On Thu, 05 Nov 2009 11:56:00 +0900
Miao Xie <[email protected]> wrote:

> Hi, Ingo
>
> Could you see the following problems?
>
> Regards
> Miao
>
> on 2009-11-3 11:26, Miao Xie wrote:
> > Hi, Peter.
> >
> > I found two problems about cpu controller:
> > 1) cpu controller didn't provide fair CPU time to groups when the tasks
> > attached into those groups were bound to the same logic CPU.
> > 2) cpu controller didn't provide fair CPU time to groups when shares of
> > each group <= 2 * nr_cpus.
> >
> > The detail is following:
> > 1) The first one is that cpu controller didn't provide fair CPU time to
> > groups when the tasks attached into those groups were bound to the
> > same logic CPU.
> >
> > The reason is that there is something with the computing of the per
> > cpu shares.
> >
> > on my test box with 16 logic CPU, I did the following manipulation:
> > a. create 2 cpu controller groups.
> > b. attach a task into one group and 2 tasks into the other.
> > c. bind three tasks to the same logic cpu.
> > +--------+ +--------+
> > | group1 | | group2 |
> > +--------+ +--------+
> > | |
> > CPU0 Task A Task B & Task C
> >
> > The following is the reproduce steps:
> > # mkdir /dev/cpuctl
> > # mount -t cgroup -o cpu,noprefix cpuctl /dev/cpuctl
> > # mkdir /dev/cpuctl/1
> > # mkdir /dev/cpuctl/2
> > # cat /dev/zero > /dev/null &
> > # pid1=$!
> > # echo $pid1 > /dev/cpuctl/1/tasks
> > # taskset -p -c 0 $pid1
> > # cat /dev/zero > /dev/null &
> > # pid2=$!
> > # echo $pid2 > /dev/cpuctl/2/tasks
> > # taskset -p -c 0 $pid2
> > # cat /dev/zero > /dev/null &
> > # pid3=$!
> > # echo $pid3 > /dev/cpuctl/2/tasks
> > # taskset -p -c 0 $pid3
> >
> > some time later, I found the the task in the group1 got the 35% CPU
> > time not
> > 50% CPU time.
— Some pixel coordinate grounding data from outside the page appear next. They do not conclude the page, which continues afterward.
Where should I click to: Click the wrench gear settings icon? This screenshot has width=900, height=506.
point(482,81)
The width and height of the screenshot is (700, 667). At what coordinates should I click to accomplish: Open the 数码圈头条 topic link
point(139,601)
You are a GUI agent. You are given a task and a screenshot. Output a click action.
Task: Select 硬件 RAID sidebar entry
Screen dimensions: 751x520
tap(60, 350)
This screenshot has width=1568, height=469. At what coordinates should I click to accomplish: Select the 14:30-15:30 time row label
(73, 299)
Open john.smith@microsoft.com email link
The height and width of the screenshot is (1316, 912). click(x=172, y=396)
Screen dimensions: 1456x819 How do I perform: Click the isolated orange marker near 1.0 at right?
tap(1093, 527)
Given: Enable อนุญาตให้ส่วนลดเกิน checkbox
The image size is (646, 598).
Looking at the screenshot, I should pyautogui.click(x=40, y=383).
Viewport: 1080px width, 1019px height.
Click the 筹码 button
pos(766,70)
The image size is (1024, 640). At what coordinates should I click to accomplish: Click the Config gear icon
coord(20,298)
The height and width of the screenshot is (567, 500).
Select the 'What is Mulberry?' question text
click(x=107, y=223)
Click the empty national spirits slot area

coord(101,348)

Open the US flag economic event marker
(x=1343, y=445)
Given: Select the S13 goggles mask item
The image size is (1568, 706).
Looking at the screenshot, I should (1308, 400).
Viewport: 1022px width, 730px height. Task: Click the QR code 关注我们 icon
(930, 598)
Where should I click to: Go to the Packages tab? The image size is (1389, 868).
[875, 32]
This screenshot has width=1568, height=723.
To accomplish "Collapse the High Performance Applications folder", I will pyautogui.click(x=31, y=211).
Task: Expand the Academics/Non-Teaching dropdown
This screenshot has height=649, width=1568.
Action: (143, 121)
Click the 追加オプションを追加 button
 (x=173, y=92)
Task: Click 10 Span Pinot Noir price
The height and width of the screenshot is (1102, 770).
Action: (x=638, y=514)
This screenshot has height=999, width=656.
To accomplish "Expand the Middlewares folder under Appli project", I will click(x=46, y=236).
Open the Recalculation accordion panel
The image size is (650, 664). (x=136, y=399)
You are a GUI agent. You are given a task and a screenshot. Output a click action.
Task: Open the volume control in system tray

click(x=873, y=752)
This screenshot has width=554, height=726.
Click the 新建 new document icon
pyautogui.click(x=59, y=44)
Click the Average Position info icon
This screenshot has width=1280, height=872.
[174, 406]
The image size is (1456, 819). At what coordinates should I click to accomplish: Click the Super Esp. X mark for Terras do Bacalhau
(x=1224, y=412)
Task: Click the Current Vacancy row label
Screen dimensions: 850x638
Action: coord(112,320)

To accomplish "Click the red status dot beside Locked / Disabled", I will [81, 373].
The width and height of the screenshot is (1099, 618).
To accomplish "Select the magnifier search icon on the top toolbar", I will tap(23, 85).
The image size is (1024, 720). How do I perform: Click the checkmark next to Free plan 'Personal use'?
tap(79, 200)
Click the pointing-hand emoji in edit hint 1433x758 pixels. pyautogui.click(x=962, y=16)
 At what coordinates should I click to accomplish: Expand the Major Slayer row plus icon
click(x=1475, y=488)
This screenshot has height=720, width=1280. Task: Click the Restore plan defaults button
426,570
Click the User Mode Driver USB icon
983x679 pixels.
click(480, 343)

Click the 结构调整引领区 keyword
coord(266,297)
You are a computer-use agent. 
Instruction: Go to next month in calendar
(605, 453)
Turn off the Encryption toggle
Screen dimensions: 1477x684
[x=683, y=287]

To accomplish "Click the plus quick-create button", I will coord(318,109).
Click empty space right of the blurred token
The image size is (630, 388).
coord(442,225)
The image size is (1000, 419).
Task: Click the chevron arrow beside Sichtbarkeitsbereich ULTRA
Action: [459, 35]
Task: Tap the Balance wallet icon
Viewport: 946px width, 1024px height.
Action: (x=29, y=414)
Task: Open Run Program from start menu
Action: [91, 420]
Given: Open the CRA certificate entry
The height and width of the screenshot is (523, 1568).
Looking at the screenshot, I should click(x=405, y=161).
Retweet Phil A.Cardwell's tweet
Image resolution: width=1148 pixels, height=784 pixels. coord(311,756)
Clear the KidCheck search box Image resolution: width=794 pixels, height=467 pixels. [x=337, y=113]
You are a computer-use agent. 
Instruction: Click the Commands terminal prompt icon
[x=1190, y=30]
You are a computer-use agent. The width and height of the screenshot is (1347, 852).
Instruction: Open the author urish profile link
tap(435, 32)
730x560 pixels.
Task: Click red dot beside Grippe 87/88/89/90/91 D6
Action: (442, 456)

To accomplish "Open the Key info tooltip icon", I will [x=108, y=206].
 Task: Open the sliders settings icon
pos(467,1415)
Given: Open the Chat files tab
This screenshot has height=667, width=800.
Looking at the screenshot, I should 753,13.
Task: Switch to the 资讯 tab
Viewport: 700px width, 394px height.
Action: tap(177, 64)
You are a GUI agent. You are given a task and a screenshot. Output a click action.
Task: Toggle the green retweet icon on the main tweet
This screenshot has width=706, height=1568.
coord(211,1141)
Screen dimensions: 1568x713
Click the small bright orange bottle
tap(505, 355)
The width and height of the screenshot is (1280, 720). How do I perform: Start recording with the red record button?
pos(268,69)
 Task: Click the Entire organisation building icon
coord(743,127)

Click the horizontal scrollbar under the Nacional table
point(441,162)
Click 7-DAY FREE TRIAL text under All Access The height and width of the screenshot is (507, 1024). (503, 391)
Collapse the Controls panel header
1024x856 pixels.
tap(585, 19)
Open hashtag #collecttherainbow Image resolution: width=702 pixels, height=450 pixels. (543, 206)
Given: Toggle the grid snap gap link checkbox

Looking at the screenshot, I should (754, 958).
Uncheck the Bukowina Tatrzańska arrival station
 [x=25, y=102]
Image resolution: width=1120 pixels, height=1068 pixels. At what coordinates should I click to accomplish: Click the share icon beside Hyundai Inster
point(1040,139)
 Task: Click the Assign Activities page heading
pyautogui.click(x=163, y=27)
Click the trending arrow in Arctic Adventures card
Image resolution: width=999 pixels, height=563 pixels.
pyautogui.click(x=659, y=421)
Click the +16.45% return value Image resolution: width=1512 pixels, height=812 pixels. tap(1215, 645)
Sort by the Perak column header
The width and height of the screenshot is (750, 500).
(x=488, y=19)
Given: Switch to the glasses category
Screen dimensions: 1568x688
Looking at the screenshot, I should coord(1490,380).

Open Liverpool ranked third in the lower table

It was very strange that this result against the expected.
> >
> > this problem was caused by the wrong computing of the per cpu shares.
> > According to the design of the cpu controller, the shares of each cpu
> > controller group will be divided for every CPU by the workload of each
> > logic CPU.
> > cpu[i] shares = group shares * CPU[i] workload / sum(CPU workload)
> >
> > But if the CPU has no task, cpu controller will pretend there is one of
> > average load, usually this average load is 1024, the load of the task
> > whose
> > nice is zero. So in the test, the shares of group1 on CPU0 is:
> > 1024 * (1 * 1024) / ((1 * 1024 + 15 * 1024)) = 64
> > and the shares of group2 on CPU0 is:
> > 1024 * (2 * 1024) / ((2 * 1024 + 15 * 1024)) = 120
> > The scheduler of the CPU0 provided CPU time to each group by the shares
> > above. The bug occured.
> >
> > 2) The second problem is that cpu controller didn't provide fair CPU
> > time to
> > groups when shares of each group <= 2 * nr_cpus
> >
> > The reason is that per cpu shares was set to MIN_SHARES(=2) if shares of
> > each group <= 2 * nr_cpus.
> >
> > on the test box with 16 logic CPU, we do the following test:
> > a. create two cpu controller groups
> > b. attach 32 tasks into each group
> > c. set shares of the first group to 16, the other to 32
> > +--------+ +--------+
> > | group1 | | group2 |
> > +--------+ +--------+
> > |shares=16 |shares=32
> > | |
> > 16 Tasks 32 Tasks
> >
> > some time later, the first group got 50% CPU time, not 33%. It also
> > was very
> > strange that this result against the expected.
> >
> > It is because the shares of cpuctl group was small, and there is many
> > logic
> > CPU. So per cpu shares that was computed was less than MIN_SHARES,
> > and then
> > was set to MIN_SHARES.
> >
> > Maybe 16 and 32 is not used usually. We can set a usual number(such
> > as 1024)
> > to avoid this problem on my box. But the number of CPU on a machine will
> > become more and more in the future. If the number of CPU is greater
> > than 512,
> > this bug will occur even we set shares of group to 1024. This is a usual
> > number. At this rate, the usual user will feel strange.
> >
> >
> >
> > --
> > To unsubscribe from this list: send the line "unsubscribe linux-kernel" in
> > the body of a message to [email protected]
> > More majordomo info at http://vger.kernel.org/majordomo-info.html
> > Please read the FAQ at http://www.tux.org/lkml/
> >
> >
> >
>
>
> --
> To unsubscribe from this list: send the line "unsubscribe linux-kernel" in
> the body of a message to [email protected]
> More majordomo info at http://vger.kernel.org/majordomo-info.html
> Please read the FAQ at http://www.tux.org/lkml/

2009-11-10 09:48:59

by Peter Zijlstra

[permalink] [raw]
Subject: Re: [BUG] cpu controller can't provide fair CPU time for each group

On Tue, 2009-11-03 at 11:26 +0900, Miao Xie wrote:
> Hi, Peter.
>
> I found two problems about cpu controller:
> 1) cpu controller didn't provide fair CPU time to groups when the tasks
> attached into those groups were bound to the same logic CPU.
> 2) cpu controller didn't provide fair CPU time to groups when shares of
> each group <= 2 * nr_cpus.
3) if you nest them too deep you're too going to see similar funnies.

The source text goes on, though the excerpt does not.